▸ Problem description
Give the data again exactly, from its opening line through the line in which "You are a computer-use agent. Viewport: 509px" appears.

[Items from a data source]
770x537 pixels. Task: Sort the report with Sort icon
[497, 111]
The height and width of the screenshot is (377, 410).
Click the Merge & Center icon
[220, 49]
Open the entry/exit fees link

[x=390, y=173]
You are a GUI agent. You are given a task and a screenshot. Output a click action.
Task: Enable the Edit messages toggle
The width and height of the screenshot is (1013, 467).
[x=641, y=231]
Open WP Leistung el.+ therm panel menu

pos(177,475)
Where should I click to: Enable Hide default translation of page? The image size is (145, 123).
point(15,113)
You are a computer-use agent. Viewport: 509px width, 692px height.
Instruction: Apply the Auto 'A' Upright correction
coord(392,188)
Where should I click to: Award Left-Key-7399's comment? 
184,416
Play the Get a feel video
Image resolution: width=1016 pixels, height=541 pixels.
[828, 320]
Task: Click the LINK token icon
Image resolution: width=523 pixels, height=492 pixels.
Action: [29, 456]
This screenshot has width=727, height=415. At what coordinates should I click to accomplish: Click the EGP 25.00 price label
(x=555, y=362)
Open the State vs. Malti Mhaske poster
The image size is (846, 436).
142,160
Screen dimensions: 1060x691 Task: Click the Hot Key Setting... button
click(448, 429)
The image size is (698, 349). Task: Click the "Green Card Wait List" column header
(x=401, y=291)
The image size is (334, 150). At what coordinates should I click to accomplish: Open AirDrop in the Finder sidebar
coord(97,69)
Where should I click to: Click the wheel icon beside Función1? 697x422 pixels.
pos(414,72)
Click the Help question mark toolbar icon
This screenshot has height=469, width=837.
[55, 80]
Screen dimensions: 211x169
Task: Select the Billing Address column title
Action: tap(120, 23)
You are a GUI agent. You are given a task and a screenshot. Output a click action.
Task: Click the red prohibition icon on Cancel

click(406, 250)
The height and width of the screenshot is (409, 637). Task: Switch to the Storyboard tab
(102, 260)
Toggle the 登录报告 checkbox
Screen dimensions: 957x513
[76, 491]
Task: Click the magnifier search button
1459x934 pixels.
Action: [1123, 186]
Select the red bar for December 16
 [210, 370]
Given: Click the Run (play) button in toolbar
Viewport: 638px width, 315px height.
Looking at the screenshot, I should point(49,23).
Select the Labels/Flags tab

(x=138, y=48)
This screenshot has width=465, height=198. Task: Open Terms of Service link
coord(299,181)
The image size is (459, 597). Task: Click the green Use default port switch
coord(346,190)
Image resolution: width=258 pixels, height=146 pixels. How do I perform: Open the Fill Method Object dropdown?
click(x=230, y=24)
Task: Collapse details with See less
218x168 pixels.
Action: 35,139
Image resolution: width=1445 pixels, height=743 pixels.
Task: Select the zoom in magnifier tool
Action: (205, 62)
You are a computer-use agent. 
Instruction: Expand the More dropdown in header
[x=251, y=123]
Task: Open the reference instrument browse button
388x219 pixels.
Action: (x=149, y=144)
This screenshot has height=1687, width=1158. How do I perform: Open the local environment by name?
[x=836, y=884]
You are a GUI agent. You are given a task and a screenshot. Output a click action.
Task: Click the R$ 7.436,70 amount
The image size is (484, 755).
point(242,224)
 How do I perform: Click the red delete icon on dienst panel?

▸ Answer section
770x537 pixels. Task: Sort the report with Sort icon
[497, 111]
The height and width of the screenshot is (377, 410).
Click the Merge & Center icon
[220, 49]
Open the entry/exit fees link

[x=390, y=173]
You are a GUI agent. You are given a task and a screenshot. Output a click action.
Task: Enable the Edit messages toggle
The width and height of the screenshot is (1013, 467).
[x=641, y=231]
Open WP Leistung el.+ therm panel menu

pos(177,475)
Where should I click to: Enable Hide default translation of page? The image size is (145, 123).
point(15,113)
You are a computer-use agent. Viewport: 509px width, 692px height.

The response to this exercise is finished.